WORK ORDER: Please quote exactly the lines below from the line containing "Given: Click the Fast Forward Time button" to the line containing "Click the Enter", both lines included, and nothing else.

[Data extracted from a collection]
= Beginning of Section =
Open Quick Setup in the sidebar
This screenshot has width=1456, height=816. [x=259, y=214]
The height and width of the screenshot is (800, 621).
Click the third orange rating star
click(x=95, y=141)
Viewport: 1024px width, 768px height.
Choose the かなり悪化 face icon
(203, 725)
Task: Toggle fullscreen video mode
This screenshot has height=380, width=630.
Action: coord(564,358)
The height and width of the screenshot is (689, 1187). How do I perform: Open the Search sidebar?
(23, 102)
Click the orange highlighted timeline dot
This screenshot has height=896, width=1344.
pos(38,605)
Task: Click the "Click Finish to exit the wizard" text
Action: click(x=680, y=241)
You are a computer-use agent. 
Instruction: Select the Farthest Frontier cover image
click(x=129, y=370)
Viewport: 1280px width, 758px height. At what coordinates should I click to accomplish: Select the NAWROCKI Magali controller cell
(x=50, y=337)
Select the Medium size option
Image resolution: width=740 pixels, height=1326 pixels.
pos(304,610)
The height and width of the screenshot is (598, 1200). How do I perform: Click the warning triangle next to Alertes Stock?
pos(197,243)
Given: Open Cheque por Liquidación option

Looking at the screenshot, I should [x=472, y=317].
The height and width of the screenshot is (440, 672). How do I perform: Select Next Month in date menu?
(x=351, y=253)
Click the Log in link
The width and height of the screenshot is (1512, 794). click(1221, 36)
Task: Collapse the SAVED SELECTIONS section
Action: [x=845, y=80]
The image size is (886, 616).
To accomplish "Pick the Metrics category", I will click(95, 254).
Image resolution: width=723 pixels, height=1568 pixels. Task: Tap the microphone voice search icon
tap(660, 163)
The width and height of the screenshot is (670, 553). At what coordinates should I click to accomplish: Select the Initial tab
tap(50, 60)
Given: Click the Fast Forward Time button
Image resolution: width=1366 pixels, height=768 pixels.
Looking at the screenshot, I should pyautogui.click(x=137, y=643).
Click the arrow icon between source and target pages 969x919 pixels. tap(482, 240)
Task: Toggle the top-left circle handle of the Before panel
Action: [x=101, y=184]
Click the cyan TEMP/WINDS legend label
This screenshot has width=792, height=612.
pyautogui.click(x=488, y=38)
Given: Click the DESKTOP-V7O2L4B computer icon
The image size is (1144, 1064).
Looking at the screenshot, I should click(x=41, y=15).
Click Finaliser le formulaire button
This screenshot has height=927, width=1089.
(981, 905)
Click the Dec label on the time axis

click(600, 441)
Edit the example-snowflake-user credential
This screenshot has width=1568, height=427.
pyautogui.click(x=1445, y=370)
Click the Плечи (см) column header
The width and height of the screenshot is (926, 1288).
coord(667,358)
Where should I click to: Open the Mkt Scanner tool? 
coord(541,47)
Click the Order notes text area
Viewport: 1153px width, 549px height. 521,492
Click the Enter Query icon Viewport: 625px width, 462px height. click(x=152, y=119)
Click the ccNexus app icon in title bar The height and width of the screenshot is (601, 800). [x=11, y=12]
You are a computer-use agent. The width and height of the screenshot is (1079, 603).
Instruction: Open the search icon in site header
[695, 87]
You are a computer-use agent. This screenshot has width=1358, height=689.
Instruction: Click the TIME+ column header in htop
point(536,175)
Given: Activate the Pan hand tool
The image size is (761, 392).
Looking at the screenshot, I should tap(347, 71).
= End of Section =
TASK OUTPUT:
Given: Click the Fast Forward Time button
Image resolution: width=1366 pixels, height=768 pixels.
Looking at the screenshot, I should pyautogui.click(x=137, y=643).
Click the arrow icon between source and target pages 969x919 pixels. tap(482, 240)
Task: Toggle the top-left circle handle of the Before panel
Action: [x=101, y=184]
Click the cyan TEMP/WINDS legend label
This screenshot has width=792, height=612.
pyautogui.click(x=488, y=38)
Given: Click the DESKTOP-V7O2L4B computer icon
The image size is (1144, 1064).
Looking at the screenshot, I should click(x=41, y=15).
Click Finaliser le formulaire button
This screenshot has height=927, width=1089.
(981, 905)
Click the Dec label on the time axis

click(600, 441)
Edit the example-snowflake-user credential
This screenshot has width=1568, height=427.
pyautogui.click(x=1445, y=370)
Click the Плечи (см) column header
The width and height of the screenshot is (926, 1288).
coord(667,358)
Where should I click to: Open the Mkt Scanner tool? 
coord(541,47)
Click the Order notes text area
Viewport: 1153px width, 549px height. 521,492
Click the Enter Query icon Viewport: 625px width, 462px height. click(x=152, y=119)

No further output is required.